Spartanburg Asks: Stephen Who?

Colbert is on the march. South Carolina doesn’t seem entirely to be in on the joke. “I don’t know how serious he is about it,” muses Gidley.

The candidate last fall in New York, where he is evidently better known. Joe Corrigan / Getty Images

SPARTANBURG, South Carolina — Stephen Colbert’s fake campaign for President of his home state has amused the political class and raised questions of campaign finance law, but it hasn’t exactly set fire to the Republican grassroots.

BuzzFeed’s questions about Colbert, put to supporters of Mitt Romney and Rick Santorum at separate stops in Spartanburg, were met with blank looks and general puzzlement.

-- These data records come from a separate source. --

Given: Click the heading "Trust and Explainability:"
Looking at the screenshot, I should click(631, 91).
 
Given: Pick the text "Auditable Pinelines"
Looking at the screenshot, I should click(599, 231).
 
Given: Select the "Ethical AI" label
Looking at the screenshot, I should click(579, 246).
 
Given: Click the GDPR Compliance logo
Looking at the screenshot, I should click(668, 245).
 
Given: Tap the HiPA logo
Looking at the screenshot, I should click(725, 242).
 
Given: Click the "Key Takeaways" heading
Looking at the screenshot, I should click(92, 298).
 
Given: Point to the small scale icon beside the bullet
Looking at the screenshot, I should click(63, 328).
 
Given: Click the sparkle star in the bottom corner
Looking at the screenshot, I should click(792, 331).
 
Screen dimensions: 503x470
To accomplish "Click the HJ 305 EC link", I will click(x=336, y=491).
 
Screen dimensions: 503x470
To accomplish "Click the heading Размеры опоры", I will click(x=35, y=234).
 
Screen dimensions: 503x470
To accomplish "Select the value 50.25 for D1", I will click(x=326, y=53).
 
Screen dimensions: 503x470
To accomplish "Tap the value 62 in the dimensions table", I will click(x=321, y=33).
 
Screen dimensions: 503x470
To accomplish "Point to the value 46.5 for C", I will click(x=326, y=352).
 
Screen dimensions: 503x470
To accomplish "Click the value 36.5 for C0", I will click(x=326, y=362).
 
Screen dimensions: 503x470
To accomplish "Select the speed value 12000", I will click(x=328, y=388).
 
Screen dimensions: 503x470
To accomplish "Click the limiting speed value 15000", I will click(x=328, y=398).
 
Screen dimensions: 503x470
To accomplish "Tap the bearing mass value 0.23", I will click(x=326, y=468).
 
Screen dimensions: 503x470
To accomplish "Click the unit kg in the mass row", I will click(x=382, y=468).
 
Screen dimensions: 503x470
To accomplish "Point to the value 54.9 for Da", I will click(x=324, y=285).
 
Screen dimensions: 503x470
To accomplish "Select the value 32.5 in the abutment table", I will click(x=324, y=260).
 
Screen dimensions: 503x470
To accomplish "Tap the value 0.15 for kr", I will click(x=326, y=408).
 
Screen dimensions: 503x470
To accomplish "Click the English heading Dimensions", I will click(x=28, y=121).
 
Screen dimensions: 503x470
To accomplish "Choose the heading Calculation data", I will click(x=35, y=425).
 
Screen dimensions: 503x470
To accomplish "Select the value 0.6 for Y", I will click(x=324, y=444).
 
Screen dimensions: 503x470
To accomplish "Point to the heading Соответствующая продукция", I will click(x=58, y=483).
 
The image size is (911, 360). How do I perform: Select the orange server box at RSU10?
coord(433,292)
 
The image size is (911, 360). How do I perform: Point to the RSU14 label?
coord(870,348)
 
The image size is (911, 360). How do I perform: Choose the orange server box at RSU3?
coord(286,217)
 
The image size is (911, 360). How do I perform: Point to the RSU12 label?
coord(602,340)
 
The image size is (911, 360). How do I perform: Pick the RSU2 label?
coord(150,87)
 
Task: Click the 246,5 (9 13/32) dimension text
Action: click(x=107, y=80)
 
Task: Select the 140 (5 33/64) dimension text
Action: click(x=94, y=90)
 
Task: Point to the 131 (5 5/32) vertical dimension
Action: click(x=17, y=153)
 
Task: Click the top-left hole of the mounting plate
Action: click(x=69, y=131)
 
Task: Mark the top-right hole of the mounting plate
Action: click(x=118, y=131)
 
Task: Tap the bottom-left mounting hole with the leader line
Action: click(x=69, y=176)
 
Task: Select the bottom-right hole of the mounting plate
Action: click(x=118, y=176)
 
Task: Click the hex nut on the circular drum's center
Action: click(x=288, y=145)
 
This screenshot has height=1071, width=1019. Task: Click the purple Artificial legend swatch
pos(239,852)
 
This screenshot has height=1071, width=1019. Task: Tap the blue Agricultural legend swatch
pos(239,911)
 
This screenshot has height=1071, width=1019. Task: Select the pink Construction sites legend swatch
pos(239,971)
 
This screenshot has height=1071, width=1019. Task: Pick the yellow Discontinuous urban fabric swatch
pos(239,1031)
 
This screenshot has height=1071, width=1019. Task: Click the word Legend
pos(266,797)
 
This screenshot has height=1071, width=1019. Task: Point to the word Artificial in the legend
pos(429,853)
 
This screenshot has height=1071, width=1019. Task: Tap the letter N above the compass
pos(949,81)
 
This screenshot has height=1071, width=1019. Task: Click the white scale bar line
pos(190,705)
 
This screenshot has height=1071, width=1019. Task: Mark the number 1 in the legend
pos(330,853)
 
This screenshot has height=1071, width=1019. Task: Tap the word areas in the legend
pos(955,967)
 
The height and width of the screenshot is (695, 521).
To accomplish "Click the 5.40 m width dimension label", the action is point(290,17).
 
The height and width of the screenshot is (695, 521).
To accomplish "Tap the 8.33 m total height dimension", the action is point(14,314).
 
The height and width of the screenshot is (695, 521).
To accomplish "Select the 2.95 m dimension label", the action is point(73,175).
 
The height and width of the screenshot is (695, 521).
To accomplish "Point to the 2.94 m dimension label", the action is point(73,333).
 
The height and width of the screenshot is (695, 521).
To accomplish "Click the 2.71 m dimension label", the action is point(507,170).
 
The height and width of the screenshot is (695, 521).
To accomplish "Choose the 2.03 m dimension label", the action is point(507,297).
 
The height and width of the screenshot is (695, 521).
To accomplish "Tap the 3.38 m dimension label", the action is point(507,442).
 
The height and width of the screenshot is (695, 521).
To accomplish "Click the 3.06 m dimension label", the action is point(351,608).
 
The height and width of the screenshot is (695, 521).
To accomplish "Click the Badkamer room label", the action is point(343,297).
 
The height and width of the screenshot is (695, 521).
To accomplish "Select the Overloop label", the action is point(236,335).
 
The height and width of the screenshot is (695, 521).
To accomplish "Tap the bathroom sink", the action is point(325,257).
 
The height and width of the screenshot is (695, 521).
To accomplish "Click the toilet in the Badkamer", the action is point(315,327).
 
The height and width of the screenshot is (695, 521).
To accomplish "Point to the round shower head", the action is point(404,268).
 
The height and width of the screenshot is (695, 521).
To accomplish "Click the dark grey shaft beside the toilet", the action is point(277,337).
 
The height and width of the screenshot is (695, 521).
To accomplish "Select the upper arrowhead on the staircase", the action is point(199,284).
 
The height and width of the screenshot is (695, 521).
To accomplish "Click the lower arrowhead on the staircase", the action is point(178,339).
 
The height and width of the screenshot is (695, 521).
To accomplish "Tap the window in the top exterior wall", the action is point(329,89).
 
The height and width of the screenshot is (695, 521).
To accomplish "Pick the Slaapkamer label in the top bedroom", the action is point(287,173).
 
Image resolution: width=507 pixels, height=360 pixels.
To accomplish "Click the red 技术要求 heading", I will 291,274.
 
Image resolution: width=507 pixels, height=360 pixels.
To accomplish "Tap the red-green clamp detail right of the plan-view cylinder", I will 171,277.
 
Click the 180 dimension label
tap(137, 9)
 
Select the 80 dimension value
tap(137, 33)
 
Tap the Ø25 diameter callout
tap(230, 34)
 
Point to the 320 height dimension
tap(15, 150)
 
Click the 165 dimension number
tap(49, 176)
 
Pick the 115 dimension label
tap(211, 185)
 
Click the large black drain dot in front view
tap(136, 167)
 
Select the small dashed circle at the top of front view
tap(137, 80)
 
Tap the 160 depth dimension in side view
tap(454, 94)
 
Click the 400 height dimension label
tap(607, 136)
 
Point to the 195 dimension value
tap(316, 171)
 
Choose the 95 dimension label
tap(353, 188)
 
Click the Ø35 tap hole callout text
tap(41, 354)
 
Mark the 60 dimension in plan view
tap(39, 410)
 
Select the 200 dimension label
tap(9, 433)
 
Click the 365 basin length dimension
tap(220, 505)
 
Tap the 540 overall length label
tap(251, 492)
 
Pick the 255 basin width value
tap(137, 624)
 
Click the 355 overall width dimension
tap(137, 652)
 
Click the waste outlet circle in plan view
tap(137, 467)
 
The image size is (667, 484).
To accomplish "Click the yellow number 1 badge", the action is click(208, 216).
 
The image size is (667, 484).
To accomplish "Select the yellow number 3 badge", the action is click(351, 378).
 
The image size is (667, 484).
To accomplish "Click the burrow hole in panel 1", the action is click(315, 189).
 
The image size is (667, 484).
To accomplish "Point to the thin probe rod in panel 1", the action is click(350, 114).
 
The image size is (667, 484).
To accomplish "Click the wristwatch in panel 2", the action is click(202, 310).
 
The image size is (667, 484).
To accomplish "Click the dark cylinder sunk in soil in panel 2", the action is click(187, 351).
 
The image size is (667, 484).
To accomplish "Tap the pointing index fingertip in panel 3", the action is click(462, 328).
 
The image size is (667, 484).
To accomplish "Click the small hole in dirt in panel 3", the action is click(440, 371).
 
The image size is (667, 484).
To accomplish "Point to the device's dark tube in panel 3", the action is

“Stephen, who?” asked one middle-aged woman waiting for Romney to speak at a rally at Wofford College. “I’m just getting my friends to vote for Romney.”

Several other audience members expressed bewilderment when asked about Colbert — and none of them have seen his Super PAC ads.

Romney himself offered his trademark pained smiles in response to questions about Colbert from the press on Tuesday.

“Stephen Colbert is entitled to be a humorist and hopefully it’s funny,” Romney said. “Having not seen it I don’t know whether I think it’s funny or not but we’ll see.”

Colbert “has a tradition of being able to touch my funny bone so we’ll see if he’ll be able to accomplish that again,” Romney said.

Meanwhile at Santorum’s stop at Spartanburg’s Beacon Drive-In, supporters were equally incomprehending, though one of his political advisers said he enjoyed the joke.

“I remember when i was executive director of the party here in 2008 he
tried the same thing,” recalled Santorum aide Hogan Gidley. “He got a lot of publicity, it was fun. He’s a native son of the state. But I don’t know how serious he is about it.”